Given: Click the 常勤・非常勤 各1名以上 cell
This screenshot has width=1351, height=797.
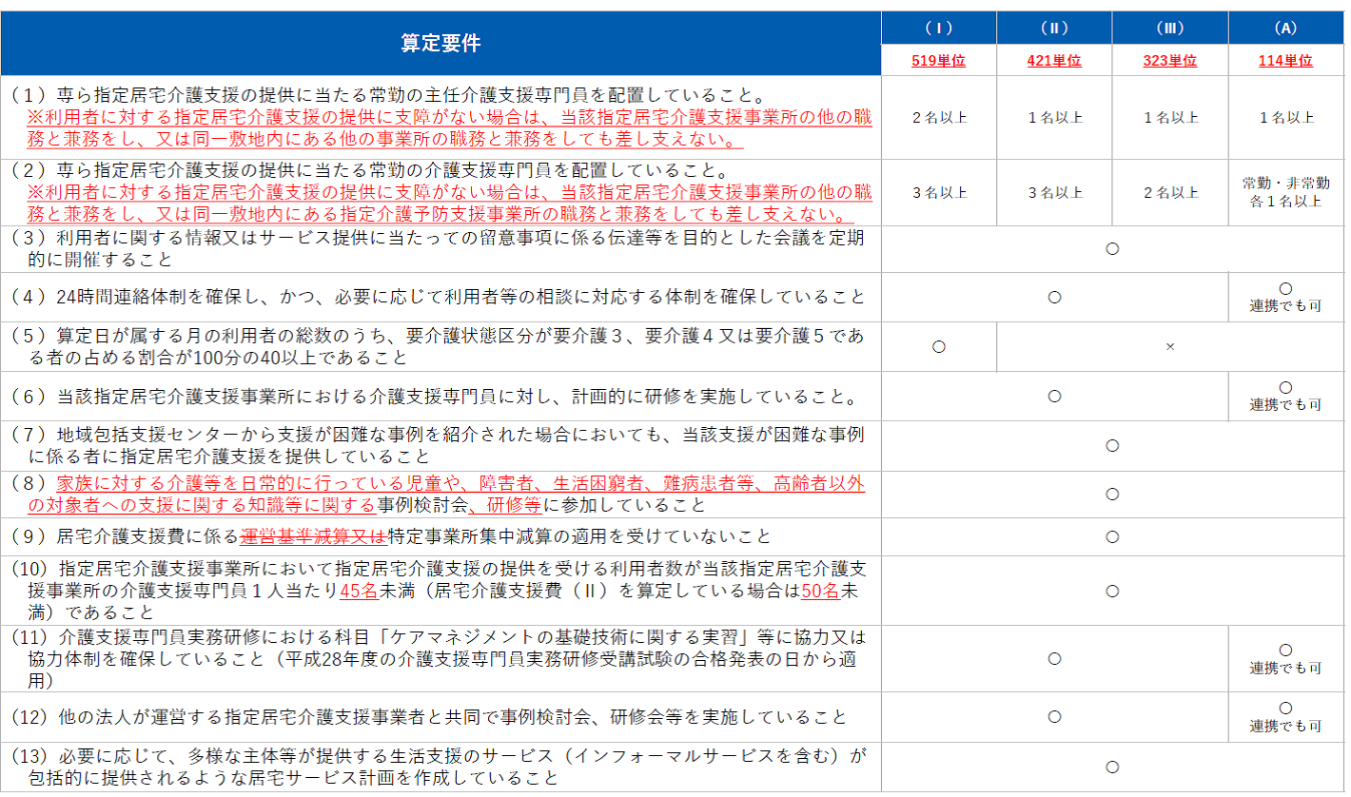Looking at the screenshot, I should tap(1285, 192).
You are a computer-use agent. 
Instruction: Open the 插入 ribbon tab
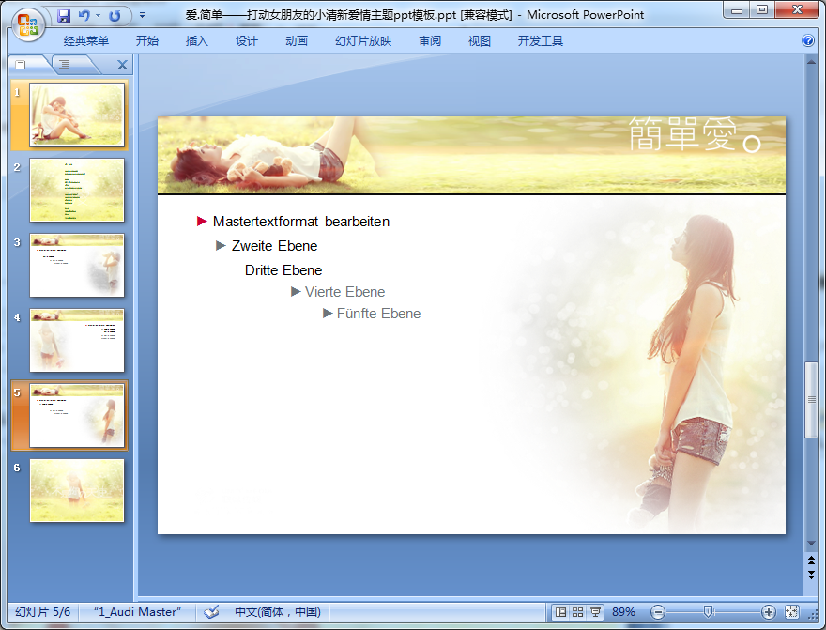[x=197, y=41]
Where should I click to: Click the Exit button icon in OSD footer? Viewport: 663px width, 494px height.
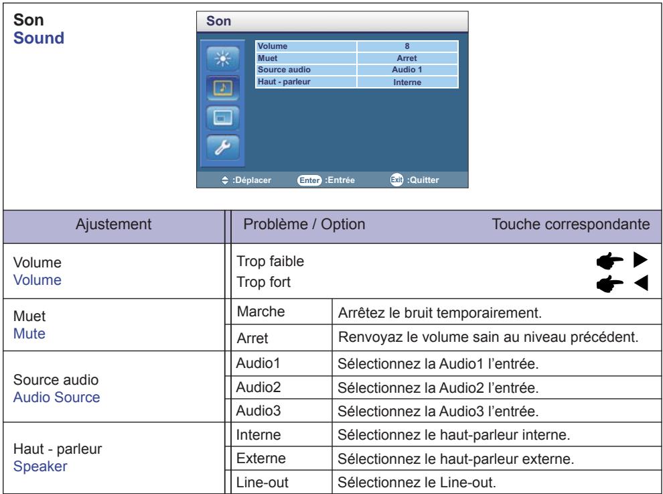point(396,180)
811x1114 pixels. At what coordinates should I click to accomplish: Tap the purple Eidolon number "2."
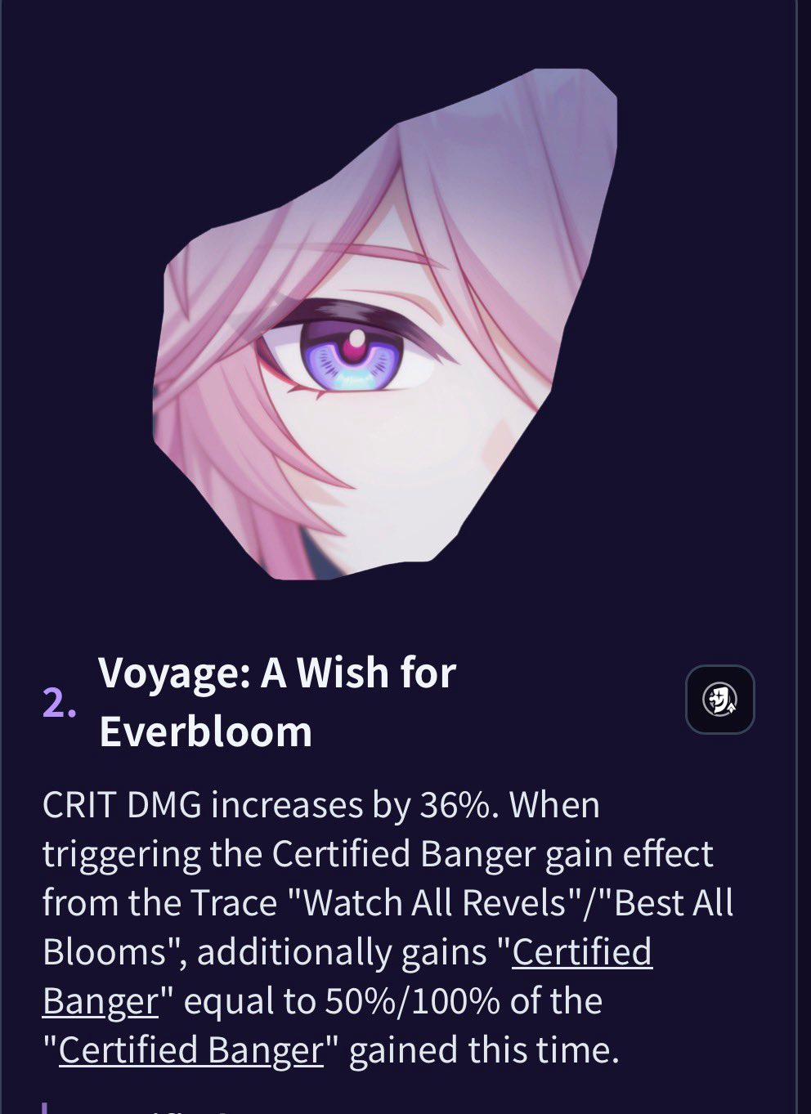tap(59, 702)
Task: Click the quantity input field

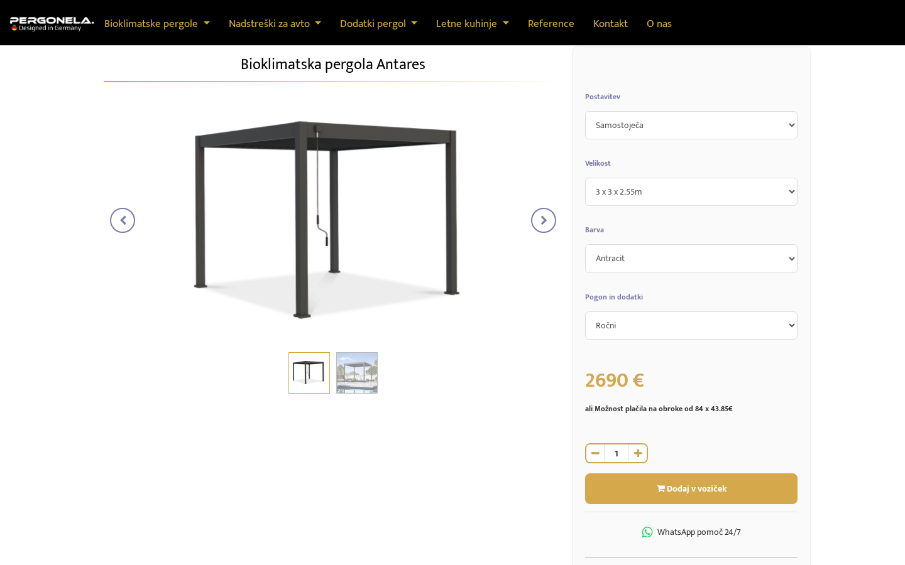Action: [617, 453]
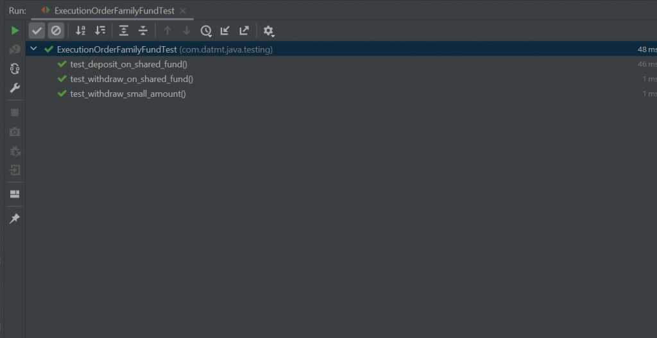Collapse all test nodes

click(143, 31)
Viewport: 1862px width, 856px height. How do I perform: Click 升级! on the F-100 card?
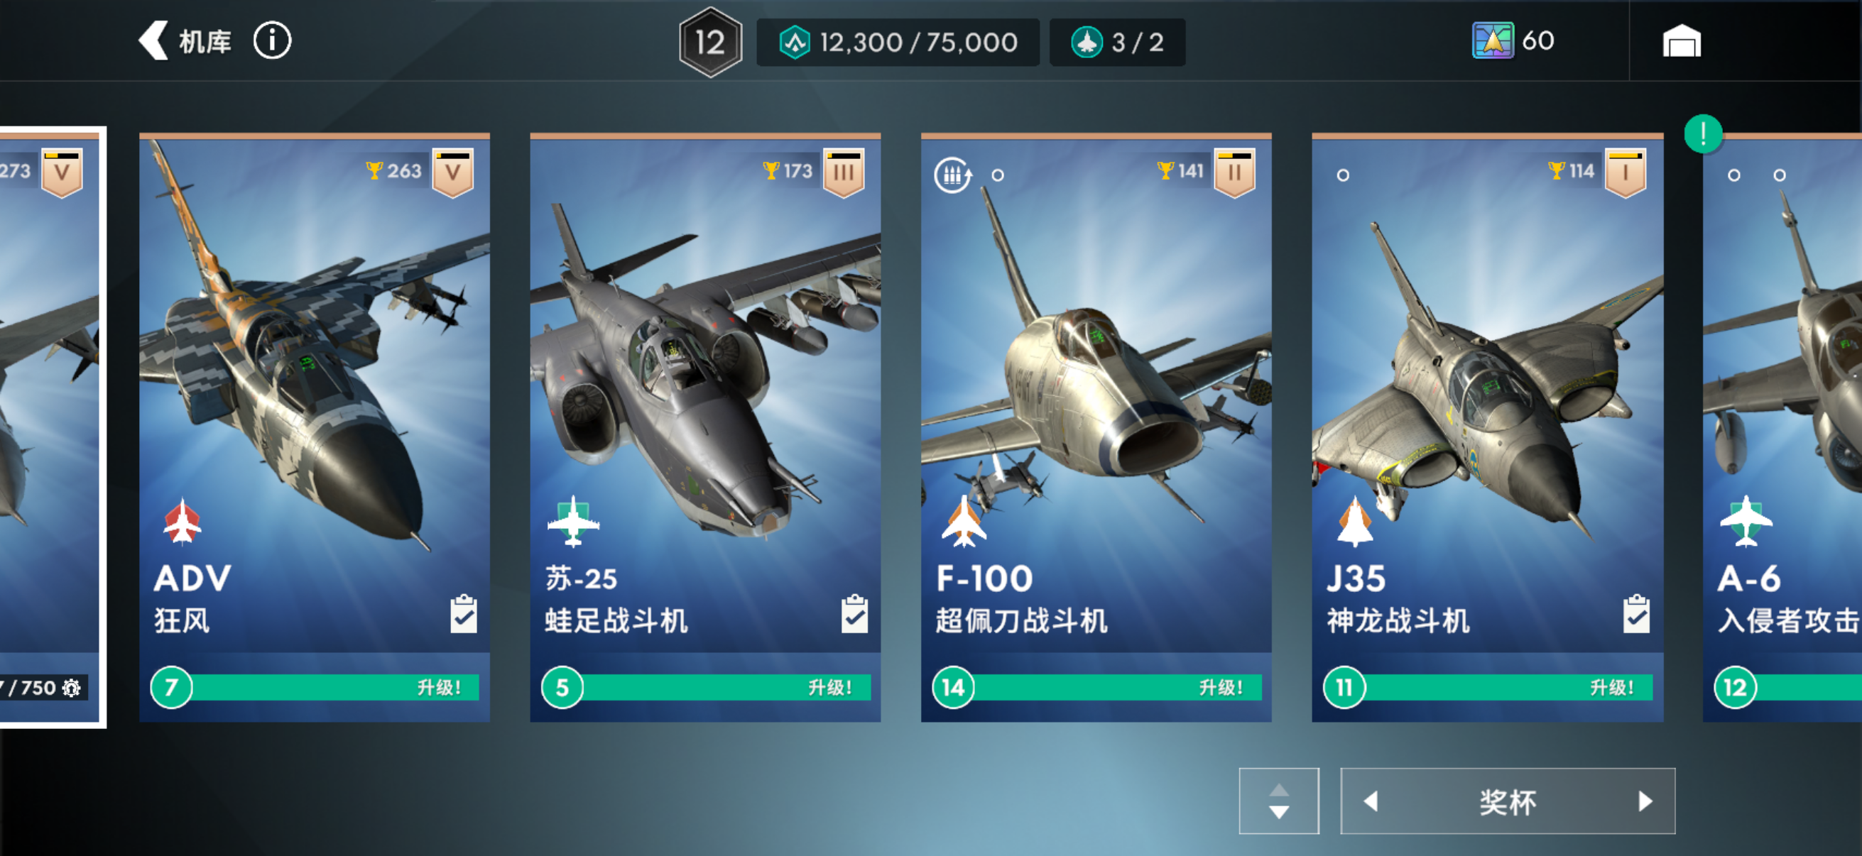(x=1222, y=688)
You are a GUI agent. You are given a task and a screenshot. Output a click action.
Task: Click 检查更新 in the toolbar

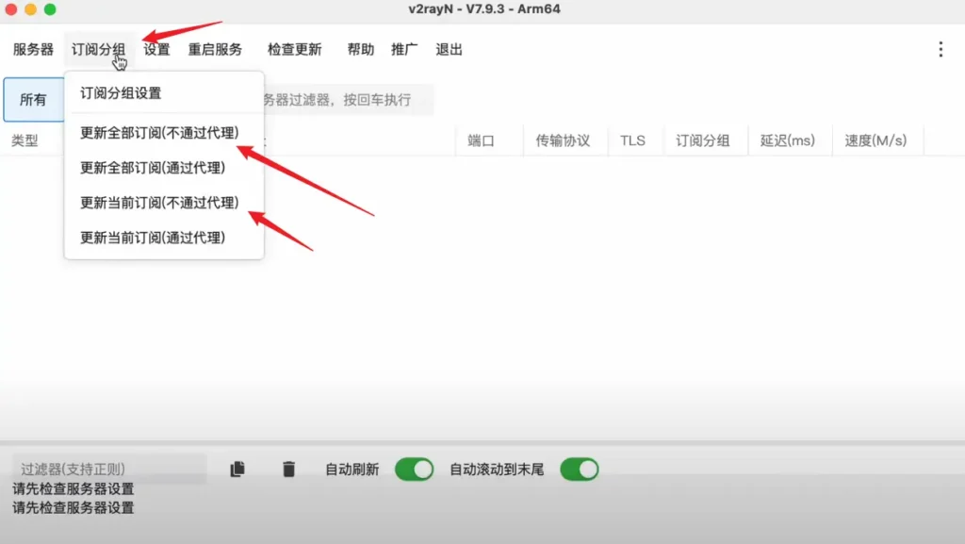tap(294, 49)
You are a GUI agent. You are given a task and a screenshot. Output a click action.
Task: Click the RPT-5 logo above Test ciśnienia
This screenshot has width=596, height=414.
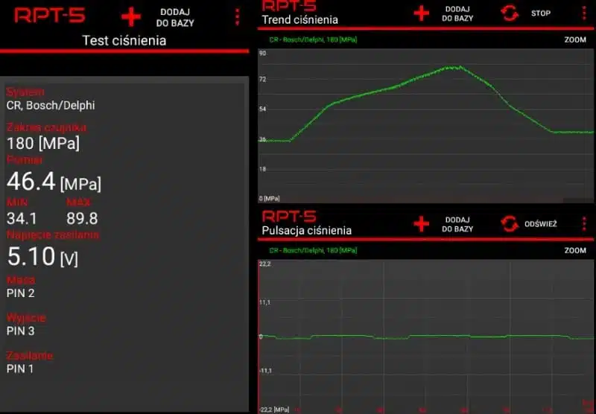(49, 16)
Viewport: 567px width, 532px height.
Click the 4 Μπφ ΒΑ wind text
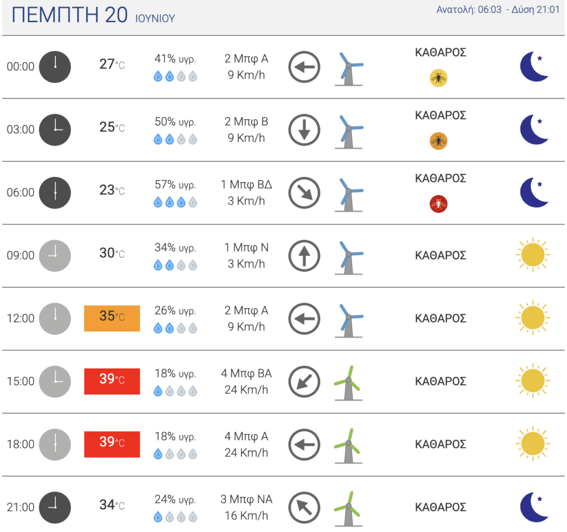point(246,373)
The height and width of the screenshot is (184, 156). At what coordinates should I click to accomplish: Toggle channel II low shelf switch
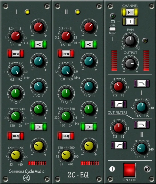[x=89, y=127]
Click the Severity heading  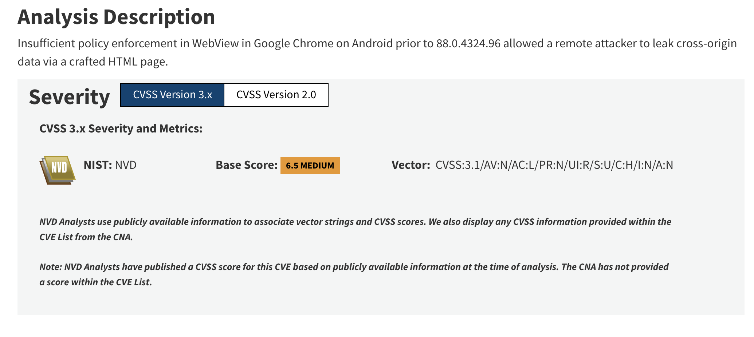(69, 97)
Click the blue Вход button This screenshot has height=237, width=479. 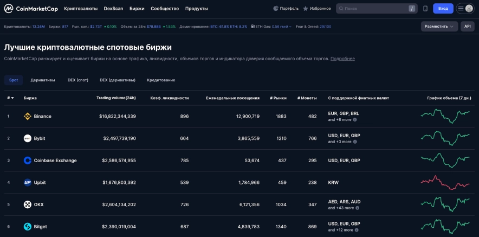pyautogui.click(x=443, y=9)
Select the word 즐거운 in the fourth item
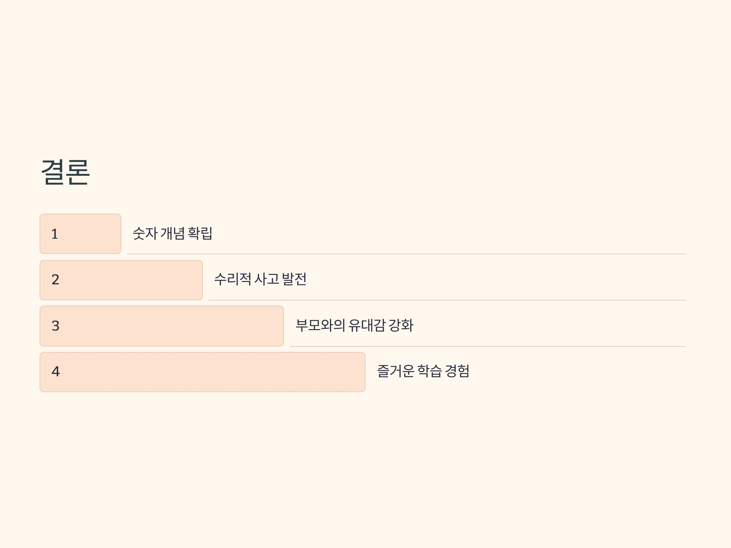731x548 pixels. tap(396, 371)
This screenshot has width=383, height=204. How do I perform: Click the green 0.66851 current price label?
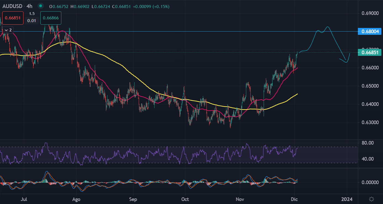tap(369, 52)
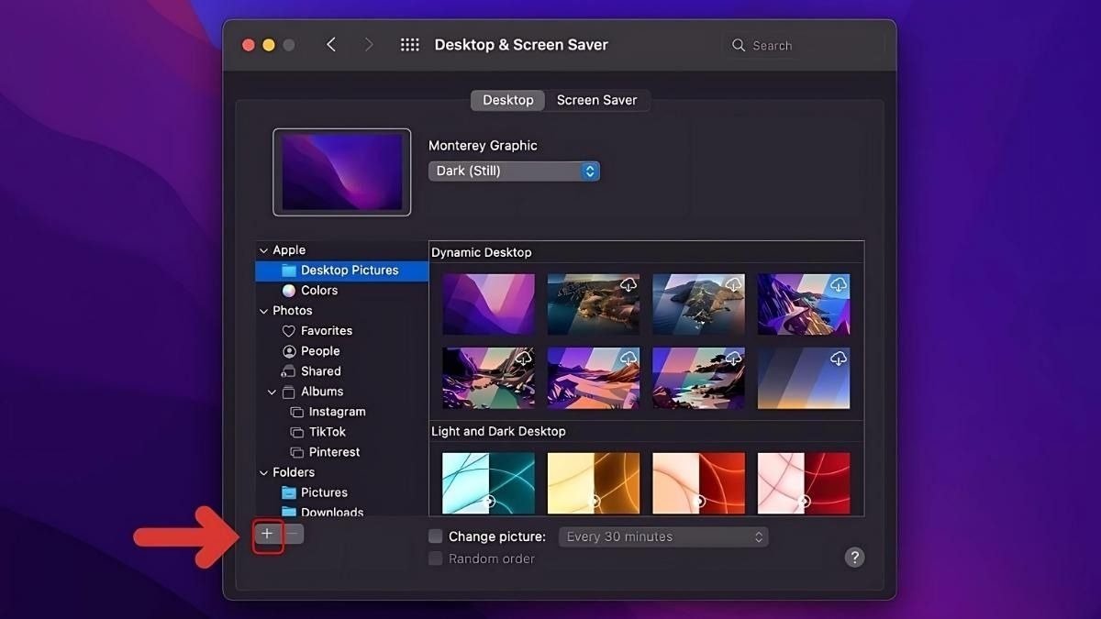Open Favorites under the Photos section
The image size is (1101, 619).
click(x=326, y=330)
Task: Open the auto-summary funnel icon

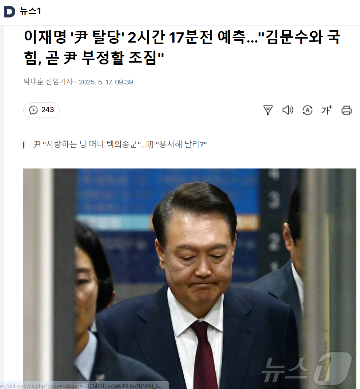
━━━━
EXERCISE ▸ Take the lines from the one holding "This screenshot has width=383, height=204." through the final line of the listing above and copy them exactly, both ends included, with no pictures.

RESPONSE AREA ▸
This screenshot has width=383, height=204. How do I perform: Click the green 0.66851 current price label?
tap(369, 52)
Open Favorites under the Photos section
The image size is (1101, 619).
click(x=326, y=330)
Task: Open the auto-summary funnel icon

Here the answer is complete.